Further development. With the advent of supermicrosurgical techniques for vessels less than 1mm in diameter, it may be feasible to anastomose very small donor vessels to the recipient hepatic arterial system in an end-to-side manner.18 This may require special double-ended short strands of fine sutures, possibly using intraoperative indocyanine green angiography to verify patency.

Further improvement in liver transplantation outcome may be possible with the use of implantable Doppler to continuously monitor the status of the anastomosis.

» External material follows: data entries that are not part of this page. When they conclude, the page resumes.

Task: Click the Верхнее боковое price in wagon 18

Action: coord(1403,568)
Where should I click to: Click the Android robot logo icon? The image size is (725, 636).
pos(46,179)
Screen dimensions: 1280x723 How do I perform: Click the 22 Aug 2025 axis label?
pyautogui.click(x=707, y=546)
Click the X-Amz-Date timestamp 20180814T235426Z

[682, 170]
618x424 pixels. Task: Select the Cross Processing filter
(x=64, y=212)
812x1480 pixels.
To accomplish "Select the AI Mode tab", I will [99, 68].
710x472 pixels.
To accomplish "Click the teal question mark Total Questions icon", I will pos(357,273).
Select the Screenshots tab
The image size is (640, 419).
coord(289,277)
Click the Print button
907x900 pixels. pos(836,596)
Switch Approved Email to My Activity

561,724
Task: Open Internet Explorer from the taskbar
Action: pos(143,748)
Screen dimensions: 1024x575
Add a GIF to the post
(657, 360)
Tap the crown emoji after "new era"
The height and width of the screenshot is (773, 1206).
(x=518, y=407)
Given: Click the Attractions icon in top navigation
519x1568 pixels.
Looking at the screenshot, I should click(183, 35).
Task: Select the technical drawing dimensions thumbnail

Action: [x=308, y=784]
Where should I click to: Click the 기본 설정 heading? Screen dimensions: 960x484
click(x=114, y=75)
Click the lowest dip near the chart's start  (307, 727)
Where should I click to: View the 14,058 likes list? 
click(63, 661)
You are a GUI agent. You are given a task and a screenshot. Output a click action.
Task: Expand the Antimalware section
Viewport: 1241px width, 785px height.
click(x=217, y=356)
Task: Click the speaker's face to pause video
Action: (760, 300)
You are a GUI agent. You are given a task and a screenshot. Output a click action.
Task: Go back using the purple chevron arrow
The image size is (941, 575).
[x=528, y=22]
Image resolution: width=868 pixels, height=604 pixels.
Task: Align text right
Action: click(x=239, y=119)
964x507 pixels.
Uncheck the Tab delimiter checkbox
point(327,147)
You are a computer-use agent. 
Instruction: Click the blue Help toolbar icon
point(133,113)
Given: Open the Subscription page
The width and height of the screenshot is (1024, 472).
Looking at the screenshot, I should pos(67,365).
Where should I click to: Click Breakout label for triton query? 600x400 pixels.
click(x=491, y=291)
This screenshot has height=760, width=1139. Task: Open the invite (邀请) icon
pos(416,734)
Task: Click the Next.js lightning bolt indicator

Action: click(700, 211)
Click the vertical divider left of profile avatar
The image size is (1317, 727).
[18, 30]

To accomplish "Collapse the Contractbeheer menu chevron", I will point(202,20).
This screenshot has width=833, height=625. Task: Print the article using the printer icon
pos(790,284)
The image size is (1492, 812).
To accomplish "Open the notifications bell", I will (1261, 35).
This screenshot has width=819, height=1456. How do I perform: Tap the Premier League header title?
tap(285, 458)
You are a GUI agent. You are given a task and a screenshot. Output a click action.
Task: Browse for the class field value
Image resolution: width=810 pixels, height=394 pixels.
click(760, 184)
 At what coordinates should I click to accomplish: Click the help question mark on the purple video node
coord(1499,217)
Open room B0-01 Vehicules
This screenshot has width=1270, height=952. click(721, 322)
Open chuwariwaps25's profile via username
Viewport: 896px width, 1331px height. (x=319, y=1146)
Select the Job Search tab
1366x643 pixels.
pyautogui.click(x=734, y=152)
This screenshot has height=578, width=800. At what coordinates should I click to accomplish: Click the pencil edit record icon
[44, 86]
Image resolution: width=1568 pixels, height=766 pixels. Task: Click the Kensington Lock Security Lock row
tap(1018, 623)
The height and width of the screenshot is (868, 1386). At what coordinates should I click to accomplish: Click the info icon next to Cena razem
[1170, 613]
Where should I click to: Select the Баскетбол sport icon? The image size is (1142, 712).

Implantable Doppler improved the lead time for identifying vascular compromise by an average of 10 hours, providing a specificity of 94.44% and positive predictive value of 66.66% with an overall accuracy of 95%.19 In another study, the sensitivity and specificity of implantable Doppler has been reported to be as high as 100%.20 Any abnormal findings by an implantable Doppler would still require confirmation by conventional transcutaneous Doppler.

In conclusion, hepatic artery reconstitution is one of the most important and challenging steps of liver transplantation. In comparison with most free flap reconstruction surgery, the liver transplantation patient is usually in a poorer nutritional state, with a suboptimal coagulation profile. The liver graft is probably a more precious resource than the autologous musculocutaneous free flap harvested from the patient. The recipient vessel quality may be worse than those encountered in crush injury and less amenable to further cutback. There is the additional technical challenge of performing anastomosis in a deep recess, interrupted by respiratory movement. Therefore, it is exemplary to engage a team of experienced microsurgeons to organise the harvest of interpositional graft if needed, and perform the critical anastomosis to ensure the best outcome—what is often described as one-bite-of-the-cherry. These coordinated efforts are well illustrated in the article by Tan et al. with a very successful outcome.